Potassium level of 4.0 mEq/L

Decreased breath sounds in the lower lobes

History of type 2 diabetes

Voriconazole is contraindicated when co-administered with certain other drugs metabolized by the cytochrome P-450 enzyme 3A4 (e.g., quinidine) because of the risk for inducing serious cardiac dysrhythmias.


A patient will be taking fluconazole (Diflucan) 100 mg/day PO for 2 weeks. The patient is unable to swallow tablets, so an oral suspension that contains 10 mg/mL is available. Identify how many milliliters will the nurse administer with each dose. __

Correct Answer

10 mL

10 mg:1 mL :: 100 mg:x mL.
(10 × x) = (1 × 100); 10x = 100; x = 10 mL.

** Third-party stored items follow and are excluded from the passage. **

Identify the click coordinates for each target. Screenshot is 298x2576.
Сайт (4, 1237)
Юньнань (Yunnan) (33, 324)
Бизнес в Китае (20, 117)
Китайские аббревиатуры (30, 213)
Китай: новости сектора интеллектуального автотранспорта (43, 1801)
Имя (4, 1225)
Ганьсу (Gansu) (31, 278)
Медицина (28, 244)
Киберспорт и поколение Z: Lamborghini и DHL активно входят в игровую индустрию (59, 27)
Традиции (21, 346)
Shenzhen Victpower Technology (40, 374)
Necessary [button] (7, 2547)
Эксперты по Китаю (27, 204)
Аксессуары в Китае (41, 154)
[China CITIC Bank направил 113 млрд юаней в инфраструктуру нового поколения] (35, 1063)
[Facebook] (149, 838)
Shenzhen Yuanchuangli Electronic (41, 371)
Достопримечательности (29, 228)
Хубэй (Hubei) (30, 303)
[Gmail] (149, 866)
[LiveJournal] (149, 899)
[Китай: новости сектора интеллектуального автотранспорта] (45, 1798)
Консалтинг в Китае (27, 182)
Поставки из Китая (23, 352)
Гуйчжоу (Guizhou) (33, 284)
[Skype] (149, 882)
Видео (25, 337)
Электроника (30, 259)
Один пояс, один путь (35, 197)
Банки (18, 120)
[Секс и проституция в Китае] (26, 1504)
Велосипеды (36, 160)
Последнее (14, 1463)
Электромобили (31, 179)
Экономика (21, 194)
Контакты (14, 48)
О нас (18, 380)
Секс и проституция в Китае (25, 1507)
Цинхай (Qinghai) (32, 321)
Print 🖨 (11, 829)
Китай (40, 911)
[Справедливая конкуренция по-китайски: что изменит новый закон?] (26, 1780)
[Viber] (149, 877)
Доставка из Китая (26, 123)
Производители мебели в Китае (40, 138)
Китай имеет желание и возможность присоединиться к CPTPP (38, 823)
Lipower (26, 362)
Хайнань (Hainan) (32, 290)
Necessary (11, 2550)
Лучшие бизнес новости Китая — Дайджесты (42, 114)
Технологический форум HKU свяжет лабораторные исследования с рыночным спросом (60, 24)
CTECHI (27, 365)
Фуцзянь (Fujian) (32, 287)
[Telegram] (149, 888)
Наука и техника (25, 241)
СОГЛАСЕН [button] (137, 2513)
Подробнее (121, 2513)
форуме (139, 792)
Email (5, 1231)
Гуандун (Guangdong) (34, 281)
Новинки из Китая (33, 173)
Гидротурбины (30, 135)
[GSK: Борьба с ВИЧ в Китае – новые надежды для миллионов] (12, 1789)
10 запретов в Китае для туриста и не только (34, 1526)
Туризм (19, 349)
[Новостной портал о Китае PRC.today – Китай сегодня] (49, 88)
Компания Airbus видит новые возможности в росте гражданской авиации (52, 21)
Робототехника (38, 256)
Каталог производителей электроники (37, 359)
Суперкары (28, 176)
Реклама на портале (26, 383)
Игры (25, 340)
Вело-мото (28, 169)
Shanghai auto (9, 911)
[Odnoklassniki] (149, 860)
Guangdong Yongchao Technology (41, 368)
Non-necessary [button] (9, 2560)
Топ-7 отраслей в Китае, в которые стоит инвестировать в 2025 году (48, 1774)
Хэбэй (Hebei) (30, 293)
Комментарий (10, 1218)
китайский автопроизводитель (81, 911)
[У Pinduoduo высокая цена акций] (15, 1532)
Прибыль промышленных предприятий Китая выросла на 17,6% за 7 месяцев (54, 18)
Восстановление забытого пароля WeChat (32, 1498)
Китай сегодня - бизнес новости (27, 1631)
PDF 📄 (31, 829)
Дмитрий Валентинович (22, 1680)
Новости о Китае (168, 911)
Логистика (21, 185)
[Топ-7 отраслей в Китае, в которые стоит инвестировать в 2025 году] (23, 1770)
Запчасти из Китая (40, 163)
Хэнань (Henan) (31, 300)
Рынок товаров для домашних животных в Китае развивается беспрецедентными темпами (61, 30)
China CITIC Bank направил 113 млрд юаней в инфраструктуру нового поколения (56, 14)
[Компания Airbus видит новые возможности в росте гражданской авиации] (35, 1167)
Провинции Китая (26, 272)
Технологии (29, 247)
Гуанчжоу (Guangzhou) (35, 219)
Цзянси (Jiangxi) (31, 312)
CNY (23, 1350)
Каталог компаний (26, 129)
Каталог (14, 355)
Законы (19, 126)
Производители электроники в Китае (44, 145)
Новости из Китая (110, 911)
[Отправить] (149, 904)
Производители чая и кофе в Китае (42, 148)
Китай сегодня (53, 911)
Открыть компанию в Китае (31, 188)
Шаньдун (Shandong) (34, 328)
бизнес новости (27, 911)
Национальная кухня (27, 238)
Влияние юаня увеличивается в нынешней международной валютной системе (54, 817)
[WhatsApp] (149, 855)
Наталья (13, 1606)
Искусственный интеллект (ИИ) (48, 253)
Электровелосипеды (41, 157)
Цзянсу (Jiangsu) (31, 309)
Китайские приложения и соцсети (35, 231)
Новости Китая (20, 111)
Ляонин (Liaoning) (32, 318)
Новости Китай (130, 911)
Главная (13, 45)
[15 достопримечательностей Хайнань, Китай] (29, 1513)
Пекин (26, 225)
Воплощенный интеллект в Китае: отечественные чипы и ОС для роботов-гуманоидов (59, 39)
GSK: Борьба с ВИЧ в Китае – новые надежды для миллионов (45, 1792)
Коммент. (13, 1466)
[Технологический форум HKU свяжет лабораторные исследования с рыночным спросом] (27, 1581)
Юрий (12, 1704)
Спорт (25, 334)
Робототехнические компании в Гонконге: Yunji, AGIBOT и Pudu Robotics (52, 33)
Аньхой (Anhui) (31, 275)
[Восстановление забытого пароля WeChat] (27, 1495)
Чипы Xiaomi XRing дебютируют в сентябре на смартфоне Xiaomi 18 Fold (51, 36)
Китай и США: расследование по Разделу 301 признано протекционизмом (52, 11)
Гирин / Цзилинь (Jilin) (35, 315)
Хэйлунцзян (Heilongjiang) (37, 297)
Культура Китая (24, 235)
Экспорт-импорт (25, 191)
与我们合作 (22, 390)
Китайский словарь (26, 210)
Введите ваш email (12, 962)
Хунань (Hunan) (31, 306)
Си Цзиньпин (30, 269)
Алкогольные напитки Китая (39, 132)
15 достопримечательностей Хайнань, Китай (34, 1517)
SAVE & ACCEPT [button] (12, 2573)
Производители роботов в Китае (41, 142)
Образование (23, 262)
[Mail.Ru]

A patient has received a prescription for a 2-week course of antifungal suppositories for a vaginal yeast infection. She asks the nurse if there is an alternative to this medication, saying, “I don’t want to do this for 2 weeks!” Which is a possibility in this situation?

A single dose of a vaginal antifungal cream.

A single dose of a fluconazole (Diflucan) oral tablet.

There is no better alternative to the suppositories.

A one-time infusion of amphotericin B.

A single oral dose of fluconazole may be used to treat vaginal candidiasis. The other options are incorrect.


If a patient is taking fluconazole (Diflucan) with an oral anticoagulant, the nurse will monitor for which possible interaction?

Decreased effectiveness of the antifungal drug

Increased effects of oral anticoagulants

Hypokalemia

Reduced action of oral anticoagulants

Azole antifungal drugs increase the effects of oral anticoagulants. As a result, increased bleeding may occur. The other options are incorrect.